Excerpt from a dataset
════
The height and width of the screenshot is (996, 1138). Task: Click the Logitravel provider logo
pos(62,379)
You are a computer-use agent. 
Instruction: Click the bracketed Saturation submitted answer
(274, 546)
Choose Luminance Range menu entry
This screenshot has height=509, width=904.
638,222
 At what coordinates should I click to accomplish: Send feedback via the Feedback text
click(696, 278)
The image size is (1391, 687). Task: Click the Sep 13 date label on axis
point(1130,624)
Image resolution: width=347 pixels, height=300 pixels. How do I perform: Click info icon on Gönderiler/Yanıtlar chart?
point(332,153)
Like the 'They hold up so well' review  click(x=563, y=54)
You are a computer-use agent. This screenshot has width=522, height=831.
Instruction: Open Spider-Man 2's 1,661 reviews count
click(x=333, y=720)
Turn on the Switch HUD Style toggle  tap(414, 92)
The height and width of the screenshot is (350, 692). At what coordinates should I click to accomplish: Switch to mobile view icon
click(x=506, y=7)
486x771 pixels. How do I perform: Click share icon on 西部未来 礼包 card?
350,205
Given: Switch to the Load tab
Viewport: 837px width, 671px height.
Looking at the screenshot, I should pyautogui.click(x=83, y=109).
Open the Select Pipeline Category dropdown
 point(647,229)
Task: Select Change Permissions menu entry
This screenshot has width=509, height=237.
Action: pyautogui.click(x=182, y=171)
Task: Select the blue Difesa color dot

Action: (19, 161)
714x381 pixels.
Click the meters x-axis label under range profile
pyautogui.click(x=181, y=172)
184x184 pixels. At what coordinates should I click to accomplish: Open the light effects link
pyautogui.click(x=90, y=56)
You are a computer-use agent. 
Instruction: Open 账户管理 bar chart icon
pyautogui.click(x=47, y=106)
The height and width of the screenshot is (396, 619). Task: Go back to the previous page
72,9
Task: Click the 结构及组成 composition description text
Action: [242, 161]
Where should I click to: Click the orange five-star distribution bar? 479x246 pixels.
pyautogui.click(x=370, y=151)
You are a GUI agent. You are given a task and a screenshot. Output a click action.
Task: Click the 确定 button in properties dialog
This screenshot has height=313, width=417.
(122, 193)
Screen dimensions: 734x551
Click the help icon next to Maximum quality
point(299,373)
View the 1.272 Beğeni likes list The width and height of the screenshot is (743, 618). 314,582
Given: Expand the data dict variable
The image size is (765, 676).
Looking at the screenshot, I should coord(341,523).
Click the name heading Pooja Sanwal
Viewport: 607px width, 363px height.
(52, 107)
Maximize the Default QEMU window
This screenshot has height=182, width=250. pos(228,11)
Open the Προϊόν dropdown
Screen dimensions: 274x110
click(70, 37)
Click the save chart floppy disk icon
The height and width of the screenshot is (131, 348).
════
[OBJECTIVE]: Write out the entries above exactly as they appear, starting at the first line and ending with the line that contains "pyautogui.click(x=370, y=151)", including that line.

[RIGHT ANSWER]:
The height and width of the screenshot is (996, 1138). Task: Click the Logitravel provider logo
pos(62,379)
You are a computer-use agent. 
Instruction: Click the bracketed Saturation submitted answer
(274, 546)
Choose Luminance Range menu entry
This screenshot has height=509, width=904.
638,222
 At what coordinates should I click to accomplish: Send feedback via the Feedback text
click(696, 278)
The image size is (1391, 687). Task: Click the Sep 13 date label on axis
point(1130,624)
Image resolution: width=347 pixels, height=300 pixels. How do I perform: Click info icon on Gönderiler/Yanıtlar chart?
point(332,153)
Like the 'They hold up so well' review  click(x=563, y=54)
You are a computer-use agent. This screenshot has width=522, height=831.
Instruction: Open Spider-Man 2's 1,661 reviews count
click(x=333, y=720)
Turn on the Switch HUD Style toggle  tap(414, 92)
The height and width of the screenshot is (350, 692). At what coordinates should I click to accomplish: Switch to mobile view icon
click(x=506, y=7)
486x771 pixels. How do I perform: Click share icon on 西部未来 礼包 card?
350,205
Given: Switch to the Load tab
Viewport: 837px width, 671px height.
Looking at the screenshot, I should pyautogui.click(x=83, y=109).
Open the Select Pipeline Category dropdown
 point(647,229)
Task: Select Change Permissions menu entry
This screenshot has width=509, height=237.
Action: pyautogui.click(x=182, y=171)
Task: Select the blue Difesa color dot

Action: (19, 161)
714x381 pixels.
Click the meters x-axis label under range profile
pyautogui.click(x=181, y=172)
184x184 pixels. At what coordinates should I click to accomplish: Open the light effects link
pyautogui.click(x=90, y=56)
You are a computer-use agent. 
Instruction: Open 账户管理 bar chart icon
pyautogui.click(x=47, y=106)
The height and width of the screenshot is (396, 619). Task: Go back to the previous page
72,9
Task: Click the 结构及组成 composition description text
Action: [242, 161]
Where should I click to: Click the orange five-star distribution bar? 479x246 pixels.
pyautogui.click(x=370, y=151)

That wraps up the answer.